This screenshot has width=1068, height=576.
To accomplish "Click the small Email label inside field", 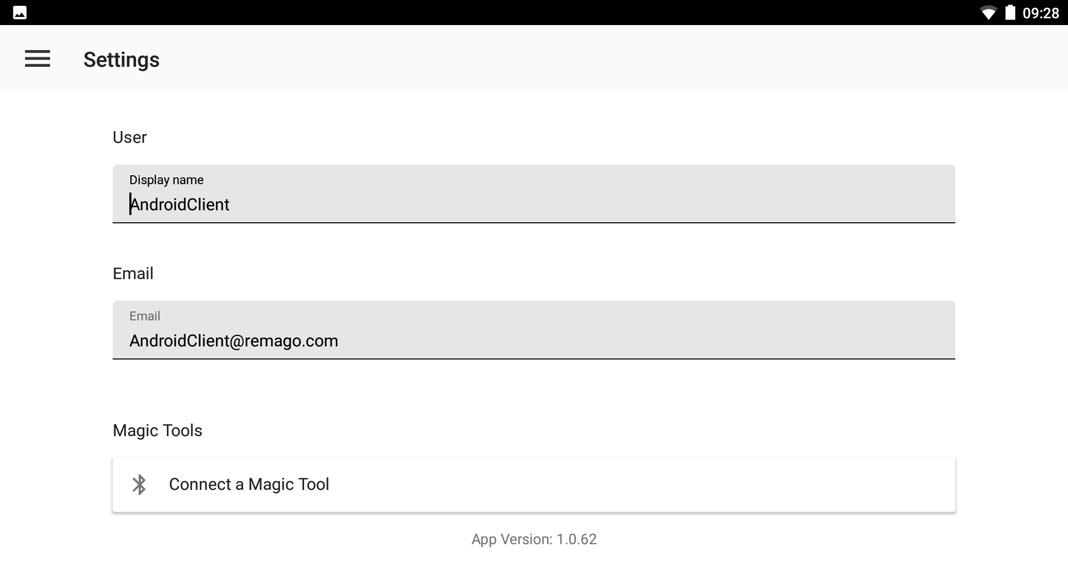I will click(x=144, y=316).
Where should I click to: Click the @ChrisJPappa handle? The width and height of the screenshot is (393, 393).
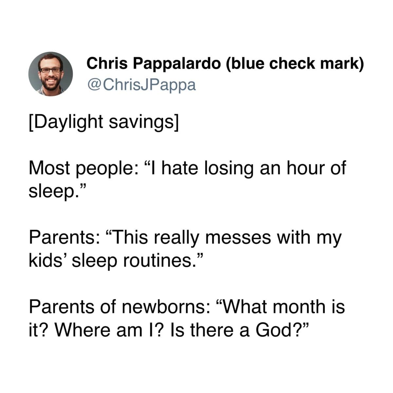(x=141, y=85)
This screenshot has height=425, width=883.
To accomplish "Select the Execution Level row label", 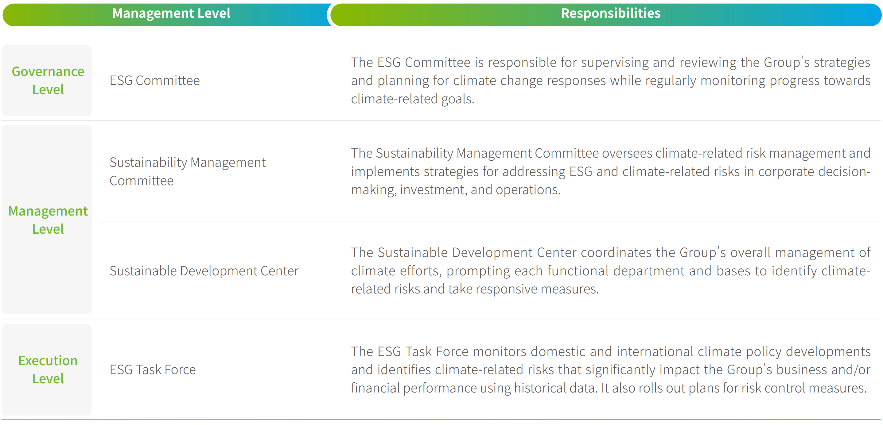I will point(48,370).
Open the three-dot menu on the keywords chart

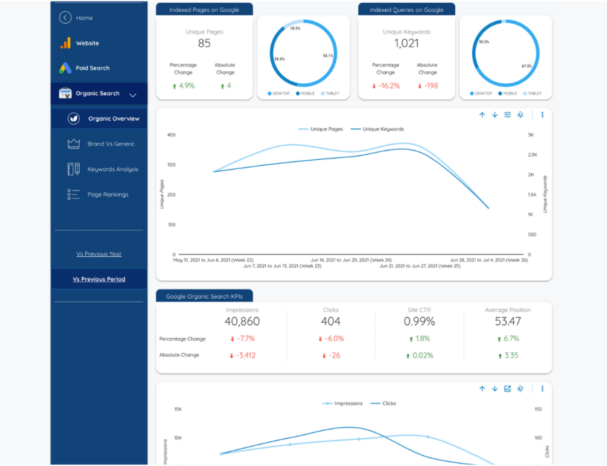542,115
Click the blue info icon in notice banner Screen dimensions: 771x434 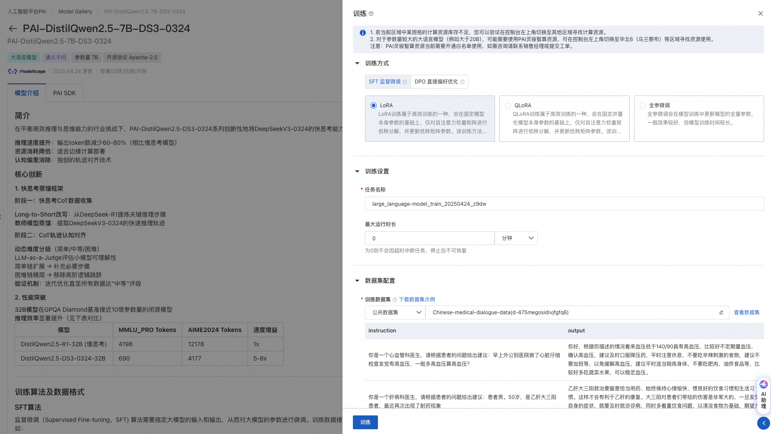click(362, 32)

++++++

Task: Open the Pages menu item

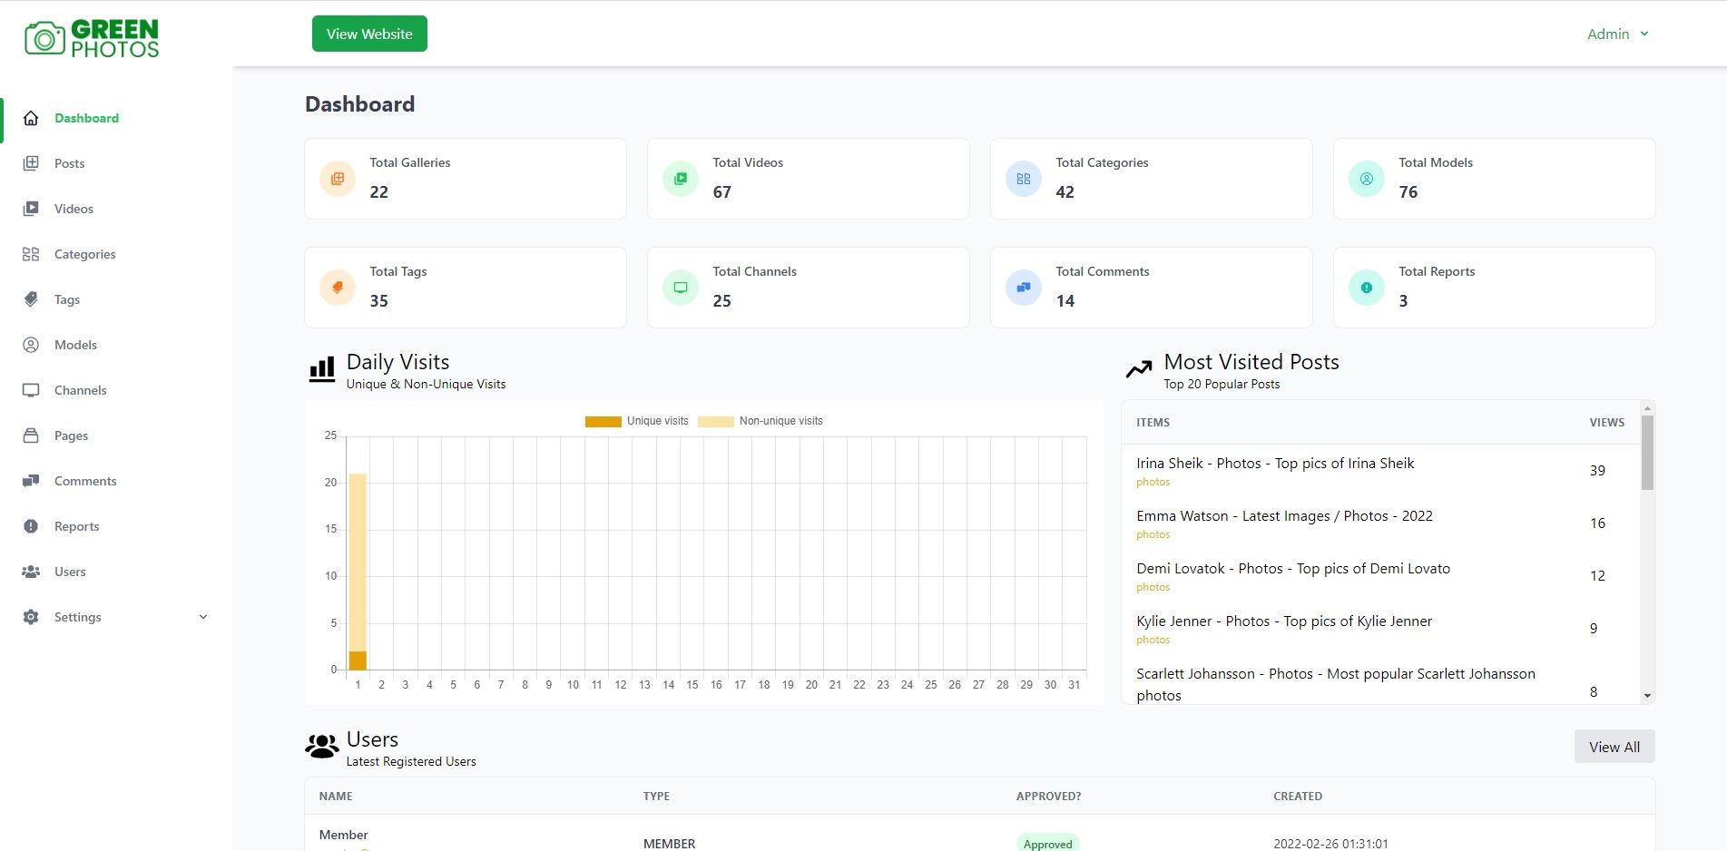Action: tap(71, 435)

++++++

Exercise requirements> Wherever the word "This" appears in a line of the records, count that line. Say how many there are, with no other words.

Answer section> 2